Tuesday, February 27, 2018

Report on External Peer Review of DCAA Published

Last November, the Department of Defense, Office of Inspector General (OIG) issued a report on its latest peer review of the Defense Contract Audit Agency (DCAA). With respect to peer review ratings, audit organizations can receive a rating of 'pass', 'pass with deficiencies' or 'fail'. DCAA received a rating of 'pass with deficiencies'. DCAA's previous peer review rating was also 'pass with deficiencies'.

DCAA agreed with the 'pass with deficiencies' opinion and overall conclusions on the documentation and evidence deficiencies. However, DCAA disagreed that the reporting, supervision, and professional judgment deficiencies rose to the level of a system-reportable deficiency. DCAA noted that the OIG overstated the conclusions by citing the same finding under several deficiencies. For example, the OIG cited one assignment for a lack of evidence to an audit position but took the same deficiency and cited DCAA for supervision, reporting, and professional judgment deficiencies.

DCAA agreed to take corrective action that focused on specific findings but since the Agency did not consider the deficiencies to be systemic, that is, widespread throughout the Agency, did not generally agree with OIG recommendations that called for massive Agency-wide re-training efforts.

The OIG disagreed with the scope of DCAA's corrective action plan is some cases and left those findings 'open' in an unresolved state.
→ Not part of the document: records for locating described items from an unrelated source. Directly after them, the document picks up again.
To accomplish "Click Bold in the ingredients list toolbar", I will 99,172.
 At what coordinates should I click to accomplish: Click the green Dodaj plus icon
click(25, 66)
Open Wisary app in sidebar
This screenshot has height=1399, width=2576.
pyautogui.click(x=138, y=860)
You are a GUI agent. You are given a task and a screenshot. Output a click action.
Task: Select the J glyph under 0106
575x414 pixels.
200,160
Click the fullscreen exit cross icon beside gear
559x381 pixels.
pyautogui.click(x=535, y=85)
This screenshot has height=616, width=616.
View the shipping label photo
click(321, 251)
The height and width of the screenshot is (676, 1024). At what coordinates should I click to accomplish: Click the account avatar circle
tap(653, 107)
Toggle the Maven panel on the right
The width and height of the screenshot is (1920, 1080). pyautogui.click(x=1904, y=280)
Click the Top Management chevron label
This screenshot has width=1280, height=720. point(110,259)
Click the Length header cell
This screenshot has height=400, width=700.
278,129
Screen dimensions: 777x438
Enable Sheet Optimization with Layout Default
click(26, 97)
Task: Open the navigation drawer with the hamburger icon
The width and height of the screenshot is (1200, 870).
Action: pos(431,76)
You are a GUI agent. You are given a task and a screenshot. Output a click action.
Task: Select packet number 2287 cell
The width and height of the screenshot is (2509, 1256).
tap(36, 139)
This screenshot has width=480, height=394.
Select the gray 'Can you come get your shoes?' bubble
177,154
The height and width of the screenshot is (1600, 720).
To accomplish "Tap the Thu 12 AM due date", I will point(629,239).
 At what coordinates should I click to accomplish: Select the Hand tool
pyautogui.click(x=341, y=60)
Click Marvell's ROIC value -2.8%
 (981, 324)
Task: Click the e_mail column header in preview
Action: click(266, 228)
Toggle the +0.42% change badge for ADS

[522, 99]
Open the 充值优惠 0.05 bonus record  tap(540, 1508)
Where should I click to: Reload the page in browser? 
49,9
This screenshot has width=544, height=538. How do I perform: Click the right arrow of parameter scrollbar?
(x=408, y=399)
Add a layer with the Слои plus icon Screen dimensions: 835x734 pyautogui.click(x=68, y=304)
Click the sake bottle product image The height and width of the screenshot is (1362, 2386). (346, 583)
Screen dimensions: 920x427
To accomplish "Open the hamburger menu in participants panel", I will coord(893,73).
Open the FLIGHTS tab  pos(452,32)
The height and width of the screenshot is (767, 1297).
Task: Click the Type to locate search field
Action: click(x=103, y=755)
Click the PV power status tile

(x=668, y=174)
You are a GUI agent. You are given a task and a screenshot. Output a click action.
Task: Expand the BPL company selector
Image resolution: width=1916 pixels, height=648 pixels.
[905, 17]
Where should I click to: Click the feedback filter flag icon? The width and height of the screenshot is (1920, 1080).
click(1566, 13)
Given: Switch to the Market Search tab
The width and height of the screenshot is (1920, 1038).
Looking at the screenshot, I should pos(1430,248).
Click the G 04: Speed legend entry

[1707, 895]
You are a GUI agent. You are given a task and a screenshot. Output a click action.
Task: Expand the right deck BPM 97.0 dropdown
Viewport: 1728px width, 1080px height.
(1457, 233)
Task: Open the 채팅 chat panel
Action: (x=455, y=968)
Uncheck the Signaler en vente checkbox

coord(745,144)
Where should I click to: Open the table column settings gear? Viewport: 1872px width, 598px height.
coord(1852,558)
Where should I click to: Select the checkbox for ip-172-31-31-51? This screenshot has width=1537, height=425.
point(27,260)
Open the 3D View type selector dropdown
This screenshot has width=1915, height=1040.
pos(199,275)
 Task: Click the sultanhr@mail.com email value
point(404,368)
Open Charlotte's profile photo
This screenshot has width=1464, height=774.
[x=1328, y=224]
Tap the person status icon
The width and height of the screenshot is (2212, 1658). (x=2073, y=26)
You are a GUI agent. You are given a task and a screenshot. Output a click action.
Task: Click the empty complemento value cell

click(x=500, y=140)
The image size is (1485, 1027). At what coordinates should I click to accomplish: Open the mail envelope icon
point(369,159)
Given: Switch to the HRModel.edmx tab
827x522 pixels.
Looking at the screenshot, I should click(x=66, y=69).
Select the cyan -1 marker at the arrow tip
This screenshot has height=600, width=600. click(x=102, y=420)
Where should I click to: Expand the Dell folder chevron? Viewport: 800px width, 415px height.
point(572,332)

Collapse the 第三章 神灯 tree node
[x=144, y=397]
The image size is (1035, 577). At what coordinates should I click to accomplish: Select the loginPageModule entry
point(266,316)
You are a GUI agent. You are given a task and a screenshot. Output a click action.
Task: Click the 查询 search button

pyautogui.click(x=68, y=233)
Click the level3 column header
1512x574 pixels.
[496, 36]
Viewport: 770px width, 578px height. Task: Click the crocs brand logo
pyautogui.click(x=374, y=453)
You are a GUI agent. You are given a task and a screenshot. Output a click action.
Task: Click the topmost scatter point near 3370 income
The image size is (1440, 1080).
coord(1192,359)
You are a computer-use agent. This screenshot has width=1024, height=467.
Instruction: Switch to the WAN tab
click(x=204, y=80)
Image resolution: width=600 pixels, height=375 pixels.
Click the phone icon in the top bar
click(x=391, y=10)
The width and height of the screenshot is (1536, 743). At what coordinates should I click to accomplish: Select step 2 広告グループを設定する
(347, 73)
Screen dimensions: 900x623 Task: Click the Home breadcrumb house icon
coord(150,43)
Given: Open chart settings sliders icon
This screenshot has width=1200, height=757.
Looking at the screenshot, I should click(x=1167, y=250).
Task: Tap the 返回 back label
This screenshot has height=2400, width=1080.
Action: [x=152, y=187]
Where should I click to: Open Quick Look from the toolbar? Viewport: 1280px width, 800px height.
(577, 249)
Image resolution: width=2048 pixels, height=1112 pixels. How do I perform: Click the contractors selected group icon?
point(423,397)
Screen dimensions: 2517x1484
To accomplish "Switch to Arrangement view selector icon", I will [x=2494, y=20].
You can download and read the full Peer Review report from either the OIG's website or the DCAA website.

Now comes Senator McCaskill in her position as Ranking Member of the Senate Committee on Homeland Security and Governmental Affairs asking DCAA to explain their inadequate responses to the OIG's peer review recommendations. In a February 5th letter to DCAA, McCaskill requested DCAA to explain why it did not agree with the OIG's recommendations and specifically, why it did not agree to "implement broader reforms in order to avoid a recurrence of these or similar problems". McCaskill wants DCAA to address the following questions:

  1. Why does DCAA believe that these flawed audits indicated the need to improve the performance of audit staff, but not the performance of the supervisors reviewing the work of those staff members?
  2. Why does DCAA believe that the deficiencies which led to flawed audits in four offices do not point to the need for additional training agency-wide?

You can read Senator McCaskill's letter here. We'll report on DCAA's response to the letter if we ever get a copy.